Sh*thole Countries, Trump, Differences, and MLK Day

January 15, 2018

Sh*thole Countries, Trump, Differences, and MLK Day

sh*tholemlk

Sh*thole Countries

In an immigration meeting on Thursday President Donald Trump posed this question: “Why do we want all these people from Africa here? They’re shithole countries … We should have more people from Norway.” (Mr. Trump also linked Haiti to his comment.)

Trump

First, let’s dispense with ‘did he say it’ inquiries. Senators Dick Durbin (D-Ill.) and Lindsey Graham (R-S.C.) confirmed the statement. Staffers at the White House claimed the comment would play well with Trump’s supporters. Initially, the White House did not deny the reports. And Mr. Trump bragged about the comment to his friends.

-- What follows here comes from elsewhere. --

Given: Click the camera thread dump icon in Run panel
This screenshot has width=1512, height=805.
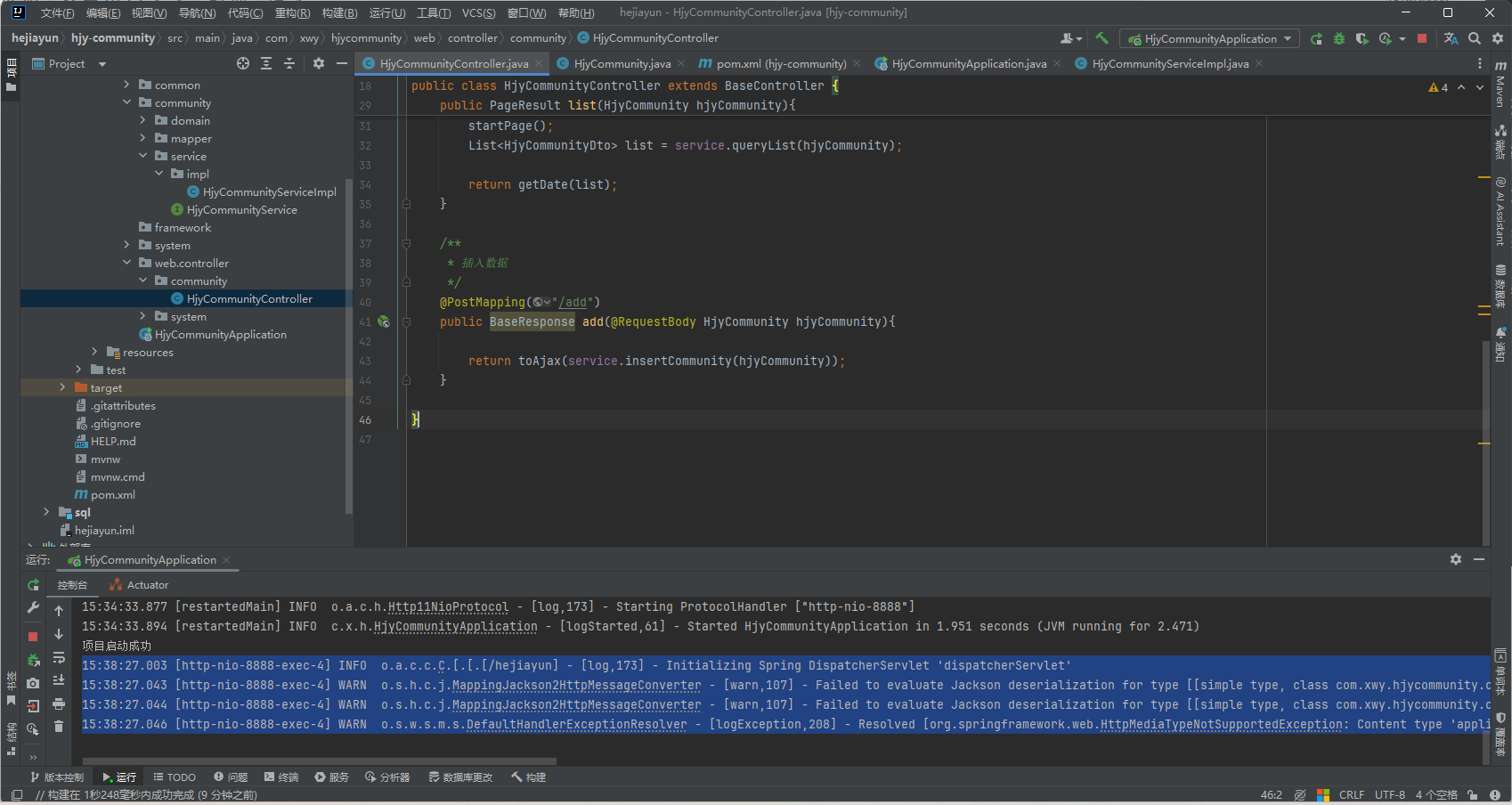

Second, shame on those elected Republicans – almost of those who have addressed the comment – who discount its meaning. I’ll single out just one here: Representative Martha McSally (R-Ariz.), my Congresswoman. Ms. McSally announced her Senate run on Friday, January 12. About the Trump comment: Like Trump, she says, she can also “speak a little salty behind closed doors at times.”

Shame on you, Congresswomen. You know better! The Rs to whom you pander should ‘go rogue’ and pick a ‘real deal’ Arizona Republican like Sheriff Joe Arpaio or Chemtrails Kelli Ward.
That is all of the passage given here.